Przedsiębiorstwa w Polsce czują się dobrze przygotowane na cyberataki. W rzeczywistości ich bezpieczeństwo to jednak tylko iluzja – wynika z badania przeprowadzonego przez Grant Thornton.
Ostatnie lata to okres gwałtownego nasilenia się ryzyka cyfrowego w polskim biznesie. Jak można szacować na bazie danych CERT Polska, w 2019 roku w polskiej cyberprzestrzeni zarejestrowano około 4 tysięcy incydentów wycieku informacji przedsiębiorstw w Polsce, z których każdy potencjalnie mógł doprowadzić do realnego zakłócenia działalności tych podmiotów. Przeciętnie więc każdego dnia w Polsce około 10 organizacji zderza się z bezpośrednim zagrożeniem związanym z wyciekiem danych. Dla porównania, przez 10 lat liczba ta wzrosła około 60-krotnie i stale się zwiększa.
Czy polskie firmy są gotowe na odparcie cyberataków? Jak wynika z badania przeprowadzonego przez Grant Thornton, polskie firmy czują się bezpiecznie. Aż 70% firm z nich na pytanie, czy są przygotowane na cyberataki, odpowiada twierdząco. Kolejne pytania pokazują jednak, że wysoki poziom samozadowolenia wynika raczej z niskiej świadomości tego, czym są procedury zarządzania cyberbezpieczeństwem niż z faktycznego dobrego przygotowania na zagrożenia. Poziom zadowolenia przedsiębiorców znacznie bowiem spada, jeśli pytamy ich o przygotowanie firmy w konkretnych obszarach związanych z ryzykiem cyfrowym.

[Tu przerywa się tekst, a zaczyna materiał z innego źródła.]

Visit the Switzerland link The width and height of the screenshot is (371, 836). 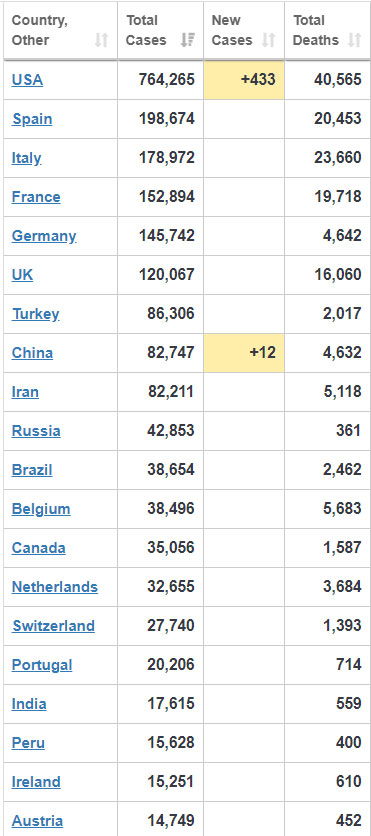pos(53,626)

Według badania, tylko 29% firm w Polsce jest zadowolonych ze swoich możliwości wykrywania przypadków naruszenia prywatności danych, a 41% dobrze ocenia swoje zdolności do reagowania na ataki. Tylko 30% firm twierdzi, że po wykryciu incydentu są w stanie odpowiednio ocenić sytuację i zaistniałe szkody. Tymczasem firmy mogą czuć się bezpiecznie jedynie w sytuacji, w której dobrze oceniają każdy element składający się na cyberbezpieczeństwo. Jeśli szwankuje choćby jedne obszar, bezpieczeństwo organizacji jest zagrożone.
Partner Digital Drive, Cyberbezpieczeństwo
Wyniki naszego badania pokazują, że kluczowym motywatorem do budowania bezpieczeństwa informatycznego w polskich firmach nie jest realne poczucie zagrożenia i chęć zapobiegania im, ale wymagania prawne, jakie w coraz większym stopniu spoczywają na przedsiębiorstwach. Na znaczeniu zyskuje też fakt, że coraz częściej klienci wymuszają na dostawcach wykazania się procedurami bezpieczeństwa. To sprawia, że polskie firmy budują bezpieczeństwo „papierowe” – ograniczające się do spełnienia wymagań formalnych. Taka sytuacja, przy rosnącej dynamice zagrożeń, naraża polskie firmy na istotne ryzyko realnych strat finansowych.